Pierre Vallières, Francis Simard, les frères Rose, ils avaient tous été élevés à Coteau-Rouge, i.e. Ville Jacques-Cartier ; Vallières, à un jet de pierre de la clinique du bon docteur Jacques Ferron.

Les gens de Ville Jacques-Cartier se souviennent du Dr Ferron, non pas de l'auteur, mais plutôt de la générosité du médecin. Parmi les anciens de Coteau-Rouge, ceux de l'époque où l'argent primait sur les soins, encore aujourd'hui parlent-ils du Dr Ferron avec affection, et certains sont bien étonnés lorsqu'ils apprennent que Jacques Ferron était aussi un écrivain...
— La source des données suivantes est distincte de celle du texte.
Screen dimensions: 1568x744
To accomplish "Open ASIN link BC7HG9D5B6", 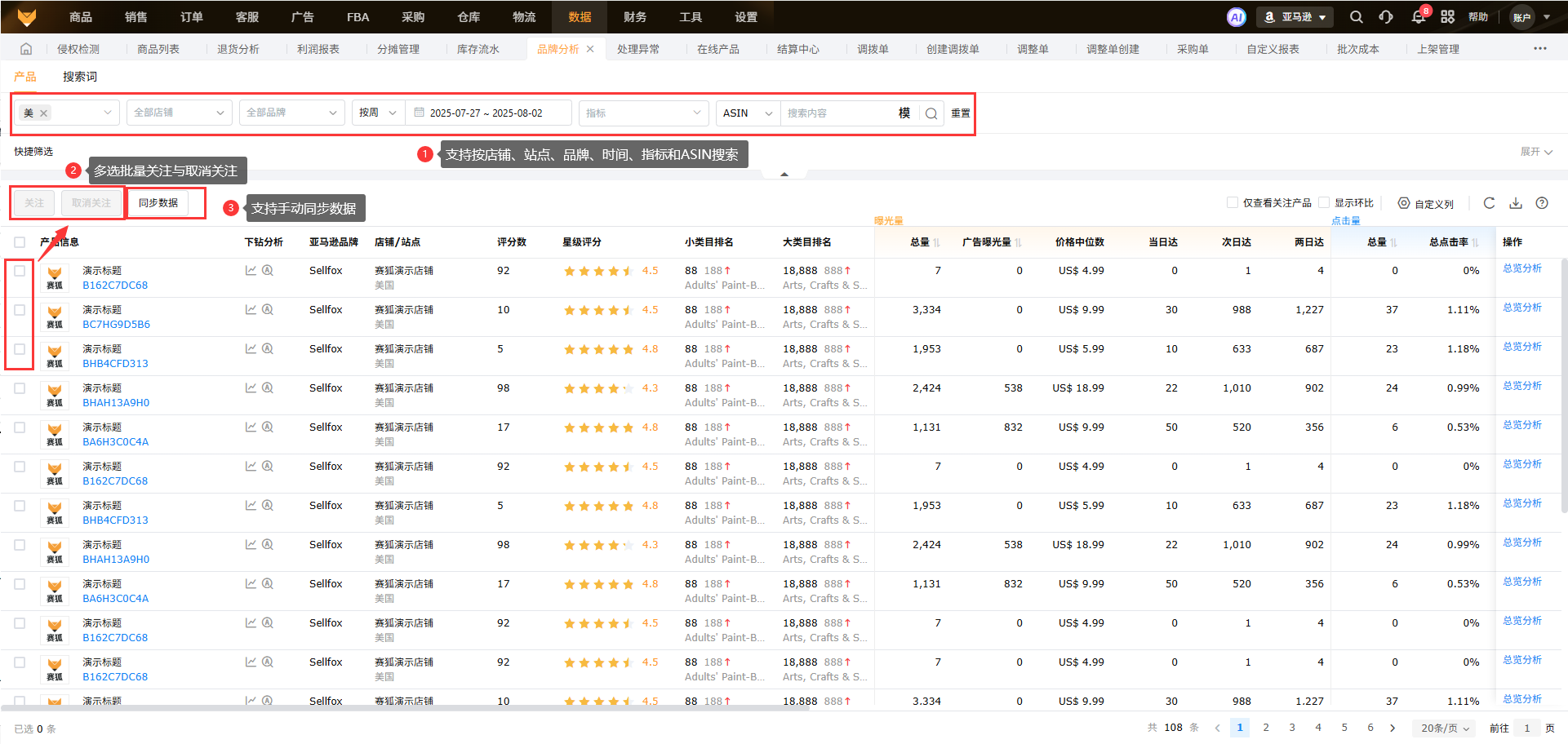I will [x=116, y=325].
Et, contrairement à ce qu'ânonnent les indépendantistes de droite - Patrice Bourgeois (journal Le Québécois) en tête-, l'idéologue du FLQ ce ne fut pas le funeste Raymond Villeneuve, mais plutôt ce même Pierre Vallière.

Ville Jacques-Cartier :

« (..) L'autobus se remplit peu à peu de voyageurs et s'engagea sur le pont. J'ouvris mes yeux bien grands pour contempler le fleuve, les bateaux, l'île Sainte-Hélène. Puis l'autobus atteignit l'autre rive. Mon père et moi n'étions jamais allés de ce côté du fleuve. Nous étions complètement dépaysés. L'autobus continua tout droit sur la rue Sainte-Hélène, puis vira à gauche sur le chemin Coteau-Rouge. Ce chemin était une vraie route de campagne. Étroit, zigzaguant, cahoteux il traversait d'immenses champs où apparaissaient, ici et là, quelques cabanes de bois ou de "tôle". Pendant une assez longue distance, nous n'aperçûmes que des champs déserts. Puis nous vîmes une ferme, avec une basse-cour et quelques vaches au bord du chemin. Enfin, l'autobus s'engagea dans une espèce de village et un gros nuage de poussière qui avait un goût de terre sèche, de pierre émiettée, de sécheresse, nous pénétra par le nez, les oreilles, les yeux et la bouche. Le conducteur, se retournant vers mon père, cria:"On arrive!" L'autobus vira à gauche et s'engagea sur la rue Briggs. Le nuage de poussière cachait les maisons et faisait disparaître la rue derrière nous à mesure que nous avancions.- Saint-Thomas!

Nous nous levâmes. L'autobus s'arrêta, le conducteur nous souhaita bonne chance, comme un ami vous serre la main et vous encourage, alors qu'il trouve insensée l'aventure que vous vous apprêtez à vivre. Nous descendîmes de l'autobus, maladroitement; nous étions nerveux comme des voyageurs qui pénètrent dans un pays incertain.

Était-ce possible que la liberté se trouvât dans ce petit village aux rues de terre, aux petites maisons délabrées et dispersées, se trouvât dans ce coin perdu, rempli de poussière et d'enfants sales? » -Pierre Vallières., - Nègres blancs d'Amérique -., Montréal : Parti Pris, 1968, 402 pages.